History of Psychological Assessment: Chinese Use of Essay Examinations for Civil Service Selection John H. Ackerson Psych/525 October 10, 2011 Kecia Scott History of Psychological Assessment: Chinese Use of Essay Examinations for Civil Service Selection The early Chinese process (650 to 1905) for selecting civil servants or public officials provided the model used by most contemporary societies. The process included the employment of assessment tools or tests that centered upon merit instead of family or political associations.
This innovative manner of providing jobs to the masses by way of assessment played a fundamental role in both the social and intellectual lives of the majority of Chinese citizens. These premodern civil service assessments, believed by many to be to be an obstruction to the development of a progressive Chinese state, instead had a positive influence on the manifestation of China as a modern country.

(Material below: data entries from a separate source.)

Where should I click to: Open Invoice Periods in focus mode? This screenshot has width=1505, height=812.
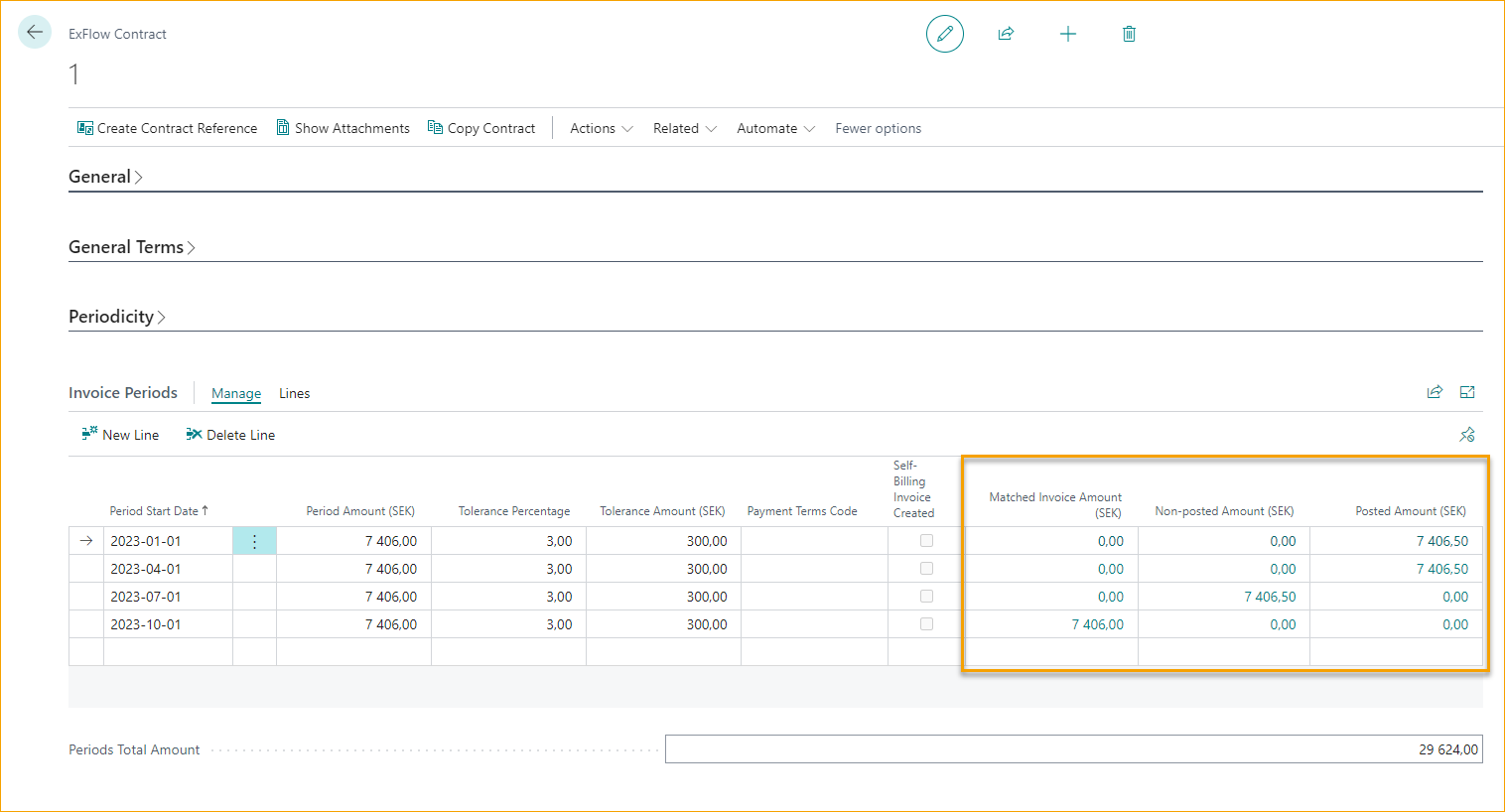point(1467,392)
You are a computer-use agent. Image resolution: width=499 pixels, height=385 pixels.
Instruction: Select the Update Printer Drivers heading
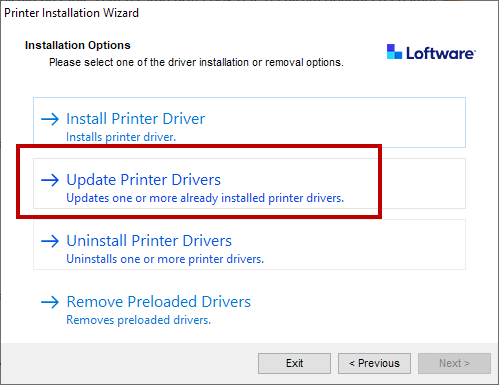point(143,180)
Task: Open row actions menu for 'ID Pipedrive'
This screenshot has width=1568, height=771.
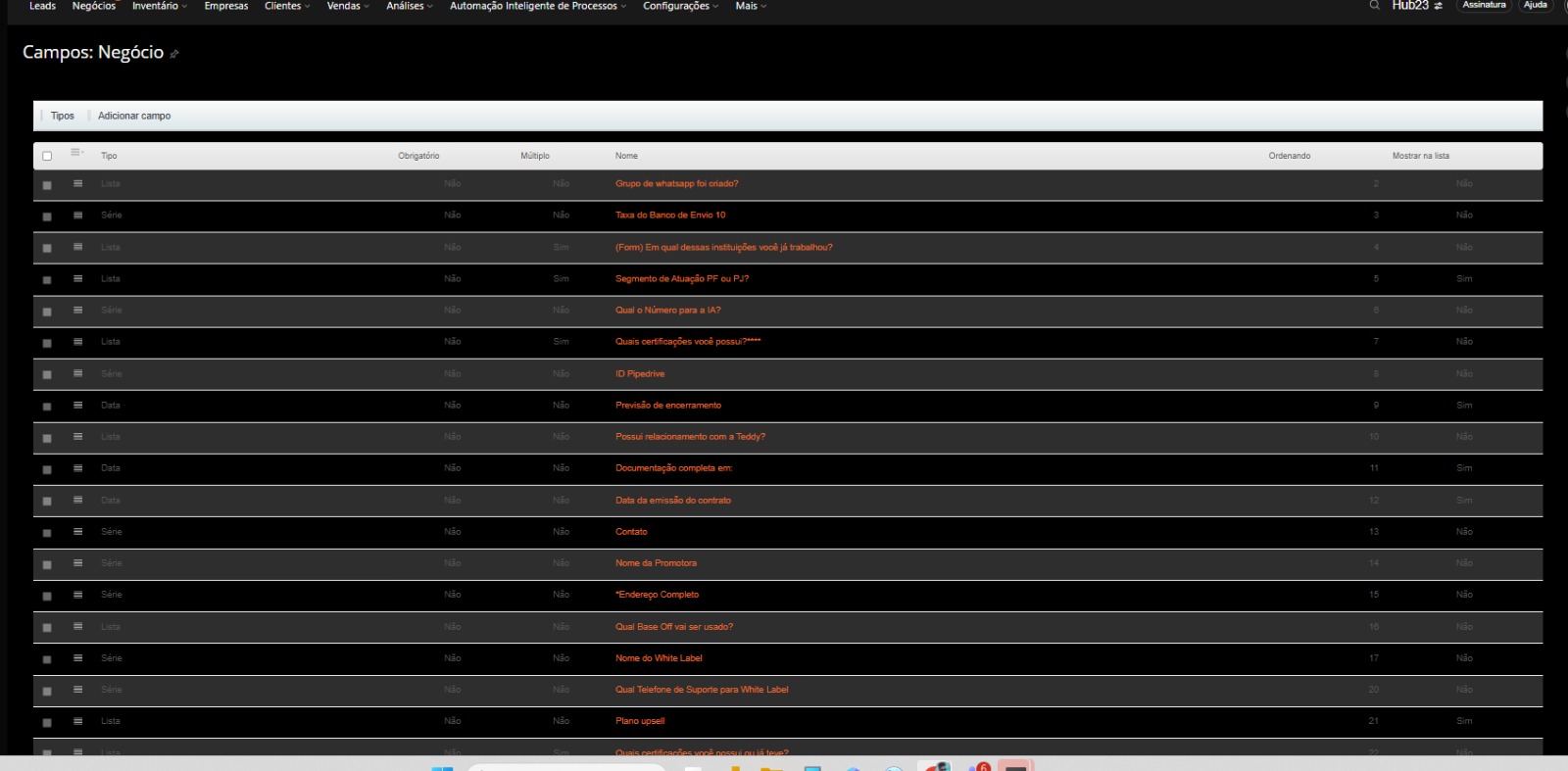Action: (x=77, y=374)
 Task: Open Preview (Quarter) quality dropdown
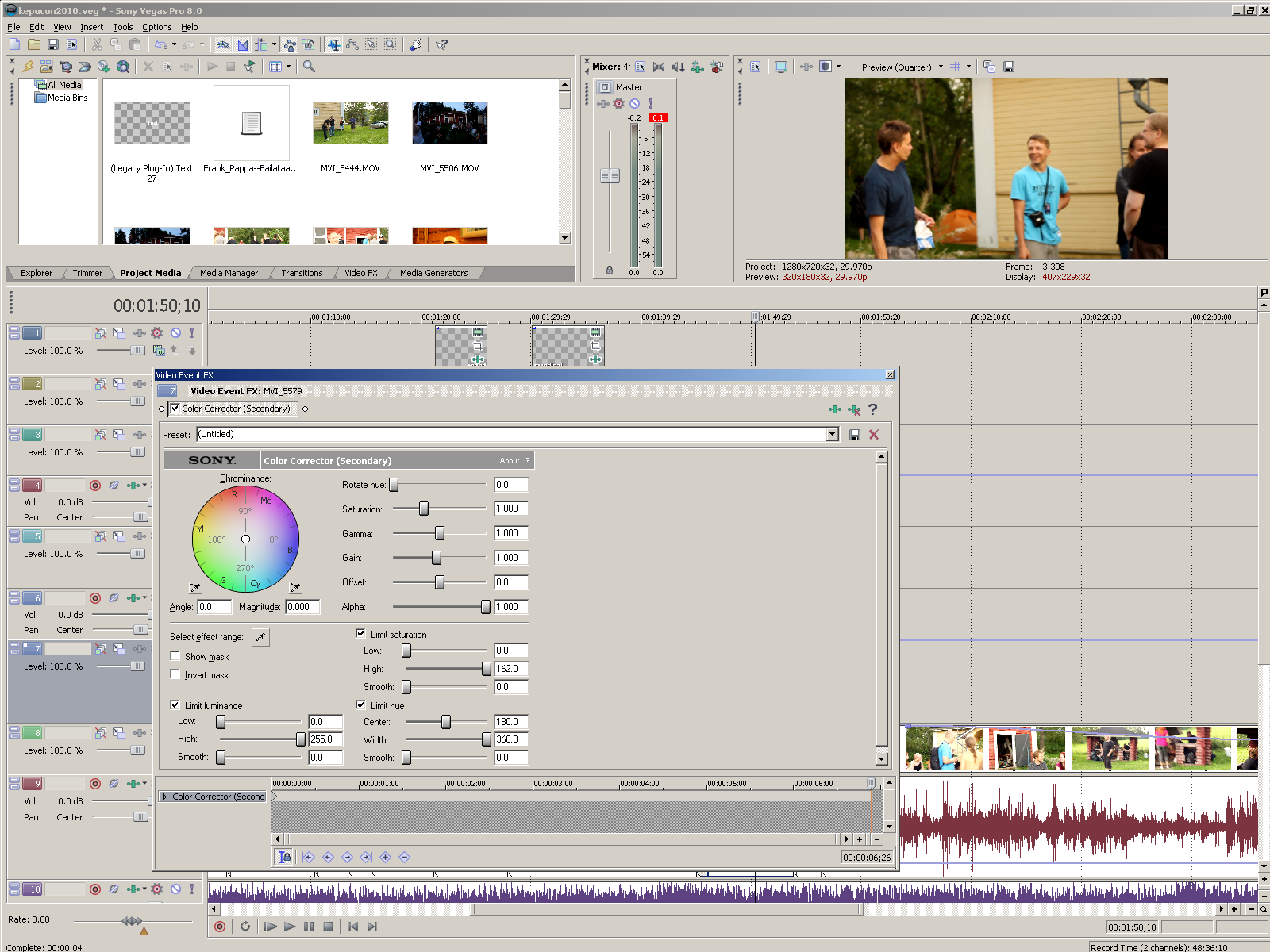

Civil service examinations in early China were based on classical education and found to be as suitable for selecting those considered to be elite by way of service to the state of China as those chosen by the budding independent countries of early modern Europe; furthermore, “classical assessments were an efficient educational, political, and social construct that met the needs of the prominent families” (Keju, 2007, para 31) as well as the bureaucracy while concurrently sustaining the late imperial social structure (Keju, 2007). Civil Service Examinations in Ancient China
Although a large amount of data from the feudal age and the first empire is vague with regard to assessment tools, much of that information can be acquired by way of data produced by the Sung Dynasty (960 CE-1127 CE). The descriptions of the second empire with regard to examinations provided by the feudal age and the first empire disclose sufficient insights into the subject matter of these complete examinations to gain an understanding of the earlier assessment tools. Because the essential intention of the examinations was to promote only the finest individuals into the offices of overnment, many of the examinations remained unaltered, even though these assessment tools increased with regard to complexities and intricacies. In addition, despite the period, a number of commonalities existed within these tests. These commonalities included the tests made available to all men, with no age restrictions, and the tests were based on questions concerning the writings of Confucius, memory, a grasp of poetry, and one’s capacity to write intellectually on political and moral issues.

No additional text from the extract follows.